Entries taken from a collection ::
○ ○ ○ ○ ○

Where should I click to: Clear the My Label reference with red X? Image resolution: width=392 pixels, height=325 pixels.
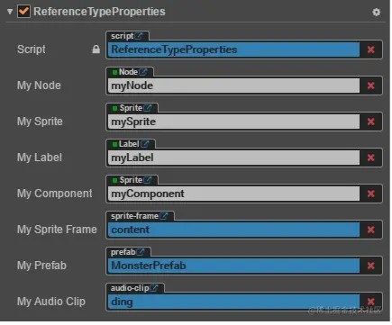(x=371, y=158)
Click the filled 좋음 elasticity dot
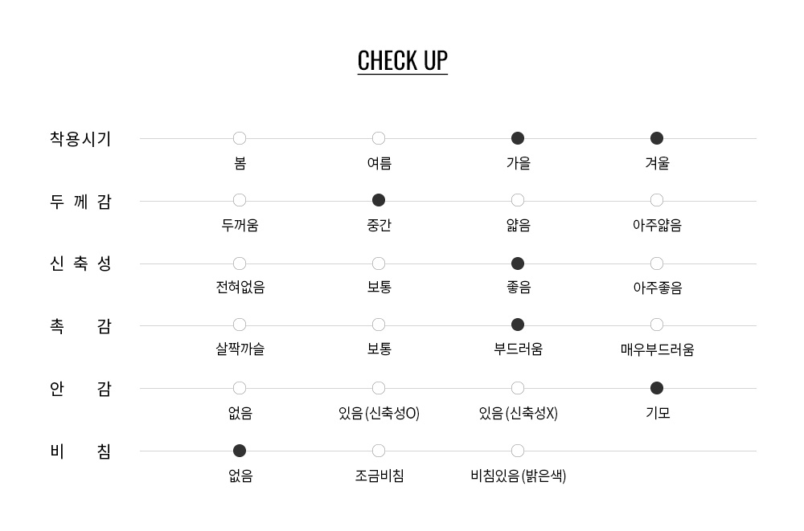Screen dimensions: 804x531 (518, 263)
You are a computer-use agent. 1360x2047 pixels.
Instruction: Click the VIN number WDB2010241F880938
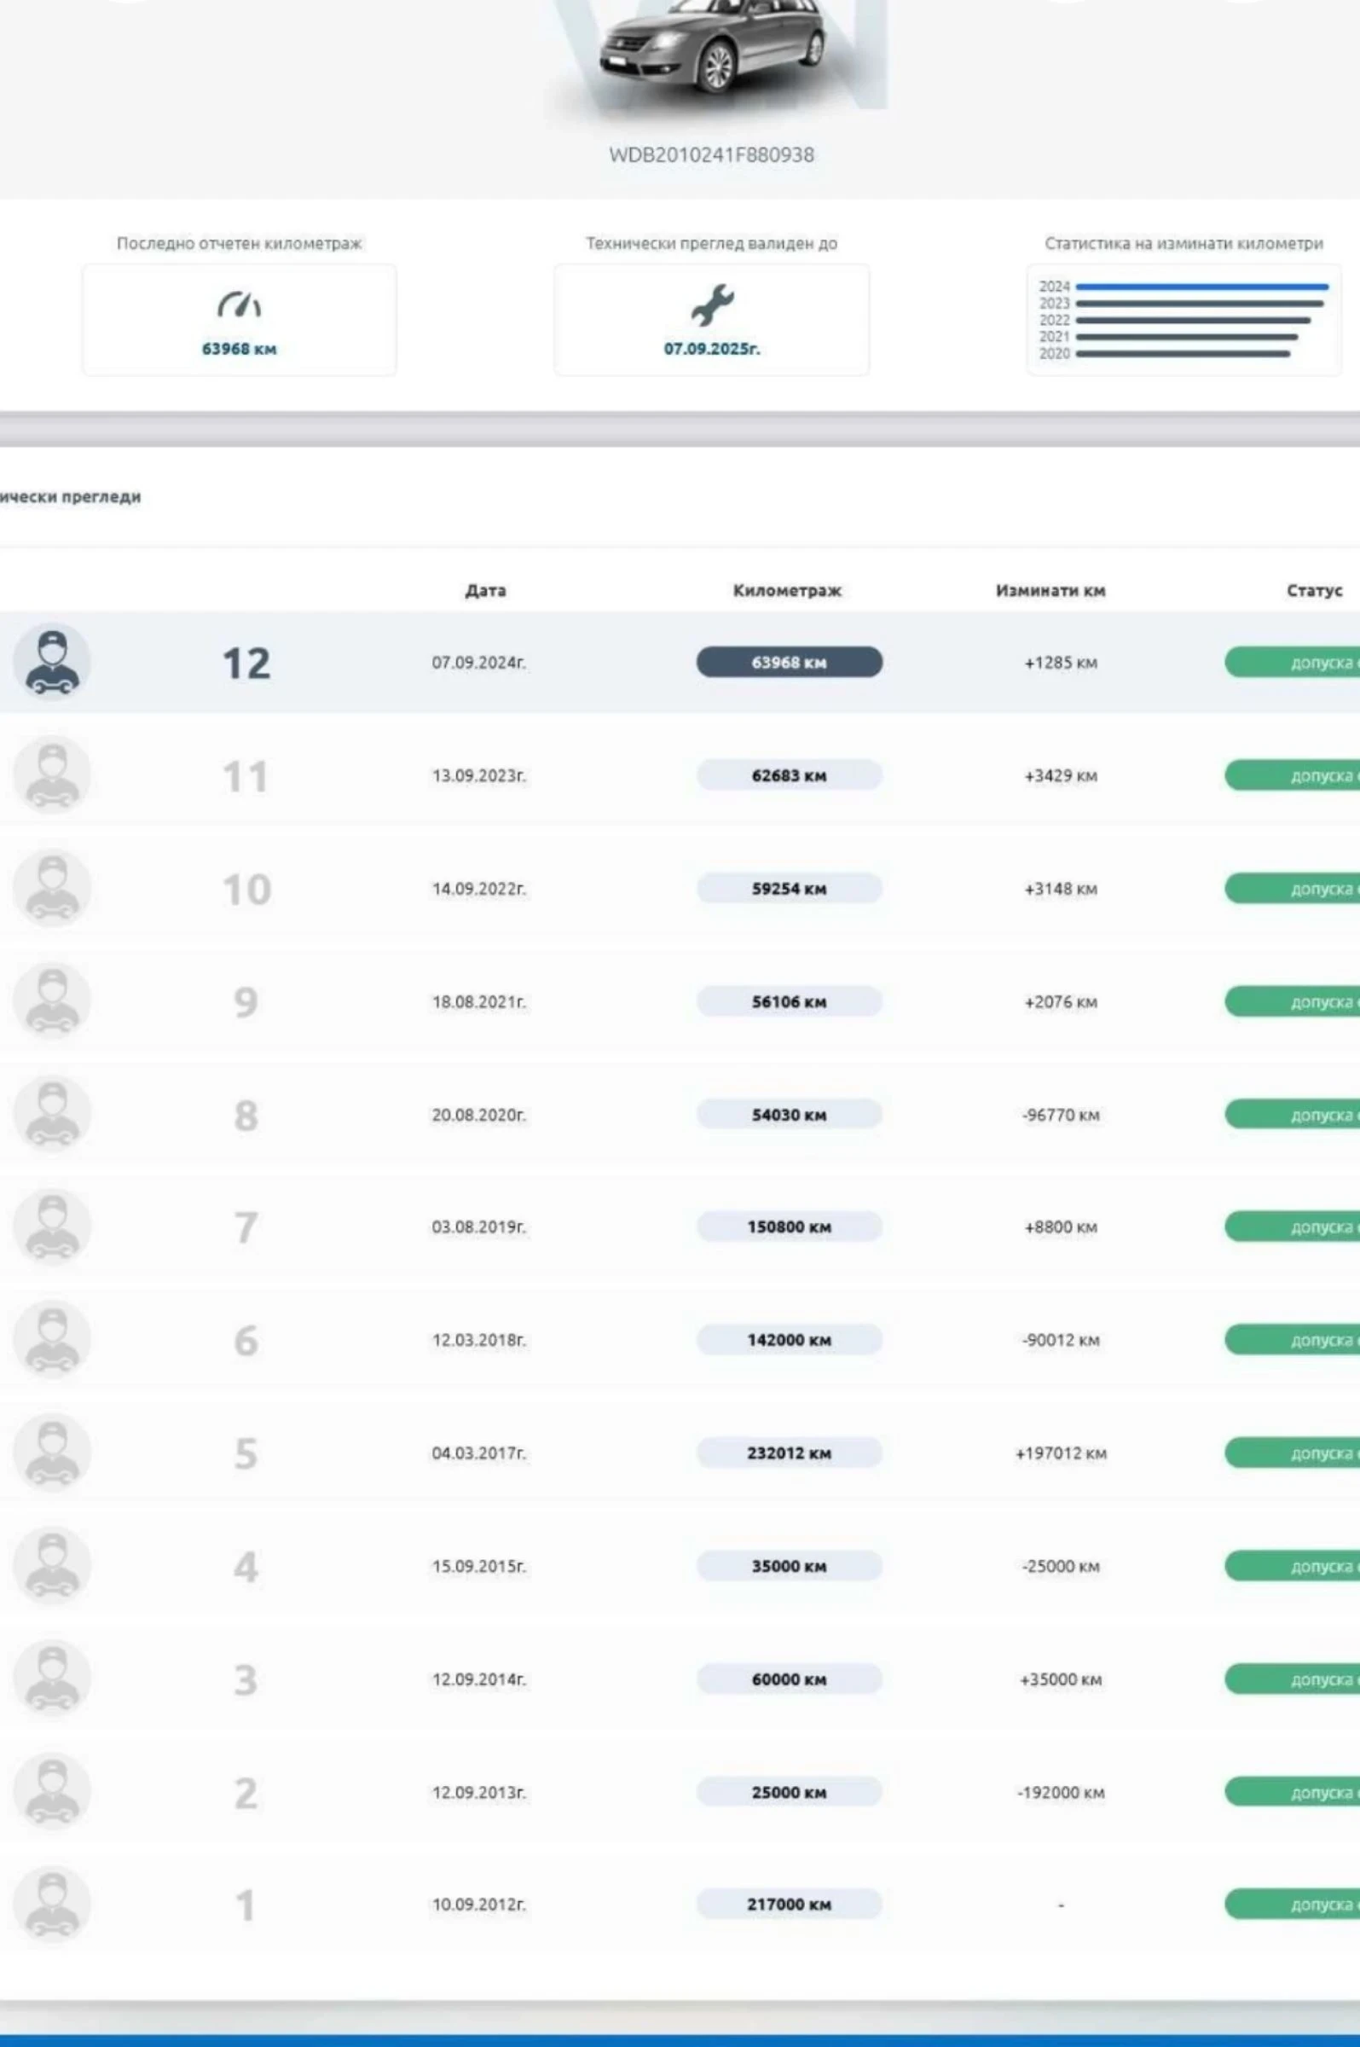click(711, 155)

○ ○ ○ ○ ○

An exact copy of the records above is required, leaving out the pictures.

ANSWER SECTION ::
Where should I click to: Clear the My Label reference with red X? Image resolution: width=392 pixels, height=325 pixels.
(x=371, y=158)
Click the filled 좋음 elasticity dot
Screen dimensions: 804x531 (518, 263)
You are a computer-use agent. 1360x2047 pixels.
Instruction: Click the VIN number WDB2010241F880938
click(711, 155)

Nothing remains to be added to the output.